▶ **Work item**
Print, please, exactly the lines from the one with "You are a computer-use" through the final line of the data below, with both ends included and the pictures left out.

▶ **Dataset entries**
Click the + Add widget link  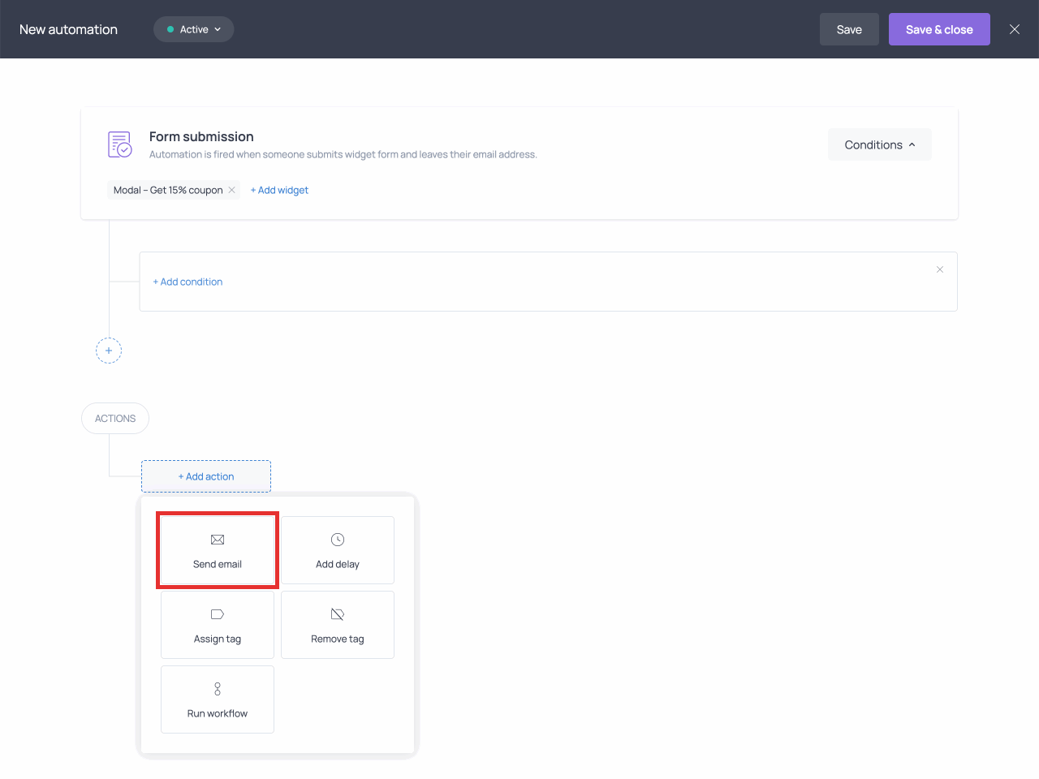(x=279, y=190)
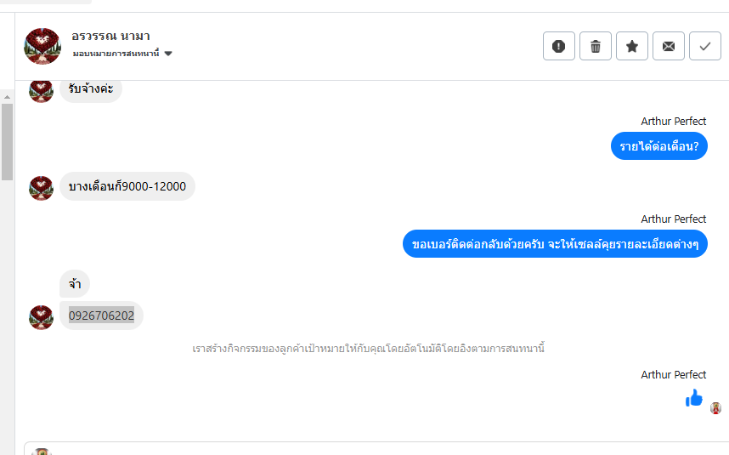Click avatar beside the phone number message

pyautogui.click(x=41, y=316)
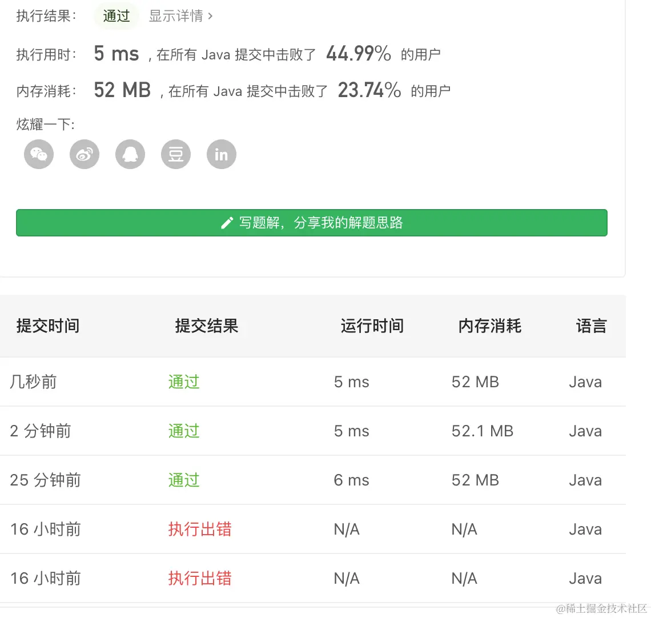Click the 52 MB memory consumption value
This screenshot has width=651, height=618.
(122, 90)
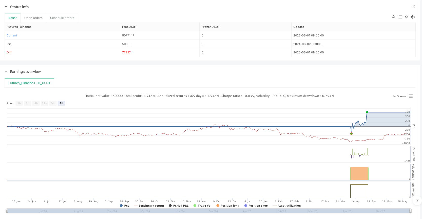Click the scroll-to-top arrow icon
422x219 pixels.
tap(417, 201)
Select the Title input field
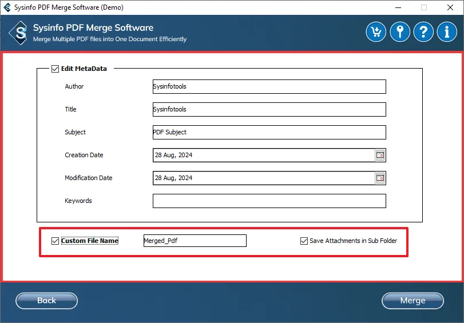 (x=269, y=109)
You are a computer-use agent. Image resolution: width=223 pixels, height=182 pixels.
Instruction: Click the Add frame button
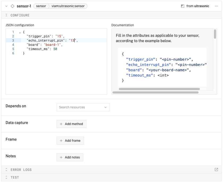(x=70, y=140)
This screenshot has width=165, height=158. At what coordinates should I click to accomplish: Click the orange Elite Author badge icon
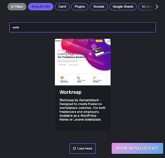(x=62, y=78)
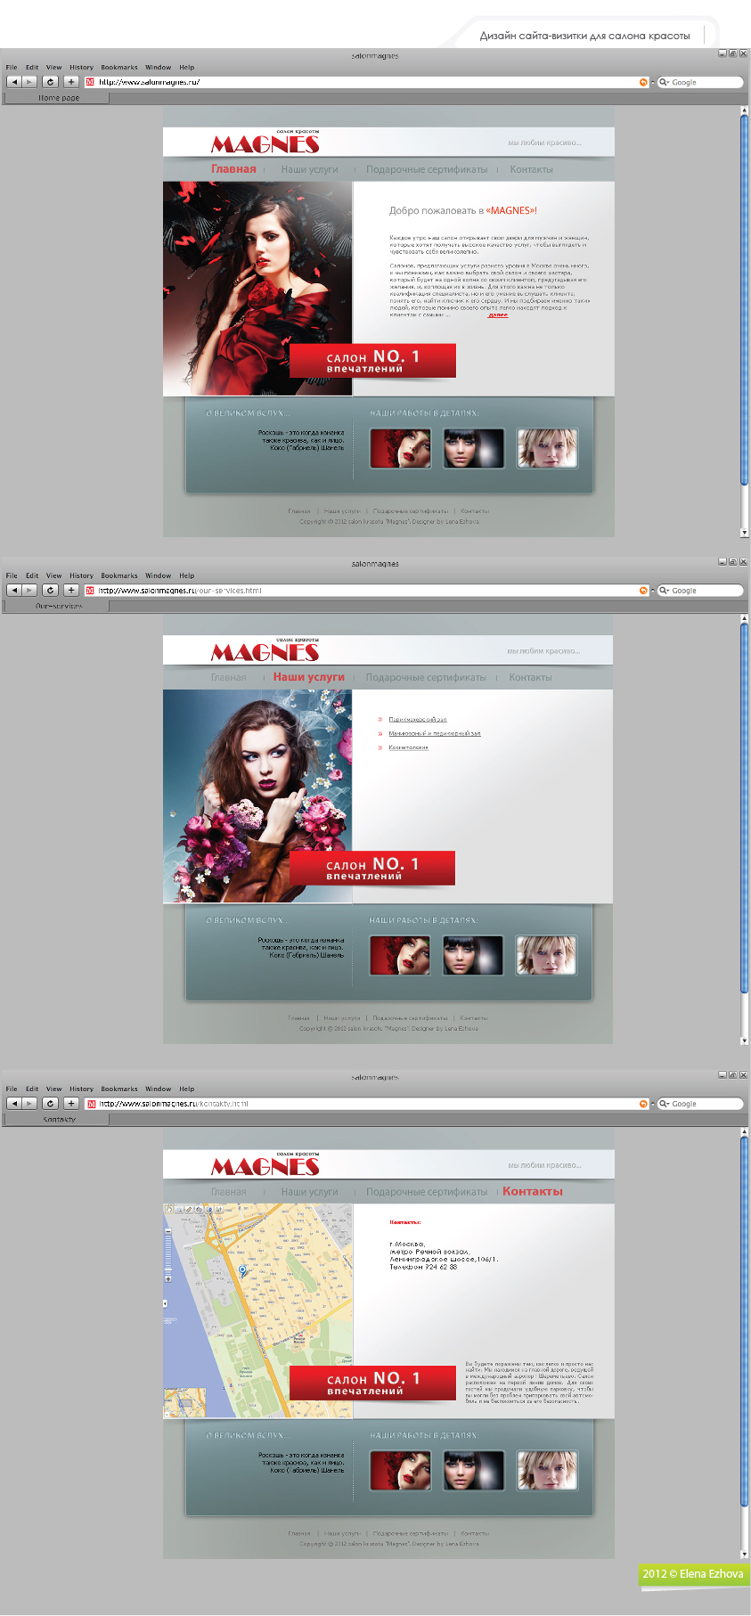Click the blue location pin on the map
The width and height of the screenshot is (751, 1616).
(242, 1271)
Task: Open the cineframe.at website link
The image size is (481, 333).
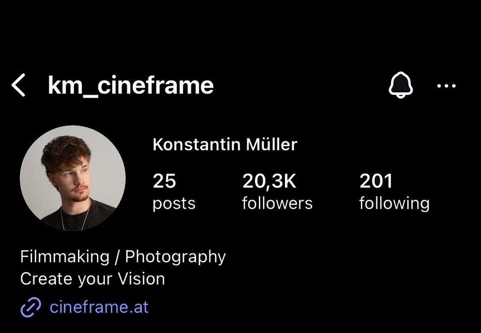Action: [99, 307]
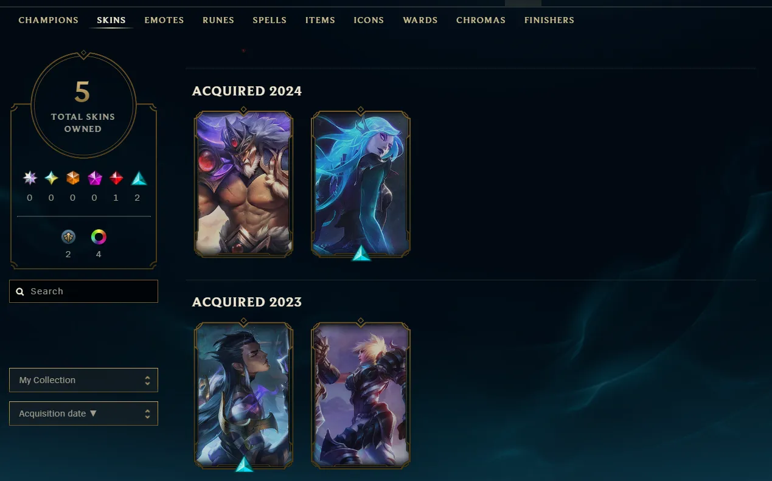The height and width of the screenshot is (481, 772).
Task: Click the teal triangle tier icon in stats
Action: click(x=139, y=178)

▶ **Task response**
You are a computer-use agent. Image resolution: width=223 pixels, height=182 pixels.
Instruction: Click the Add frame button
(x=70, y=140)
This screenshot has width=165, height=158. At what coordinates should I click to accomplish: Click the orange Elite Author badge icon
(x=62, y=78)
Click the blue location pin on the map
The width and height of the screenshot is (751, 1616).
(242, 1271)
Task: Open the cineframe.at website link
The image size is (481, 333).
Action: [99, 307]
The height and width of the screenshot is (481, 772).
Task: Click the teal triangle tier icon in stats
Action: click(x=139, y=178)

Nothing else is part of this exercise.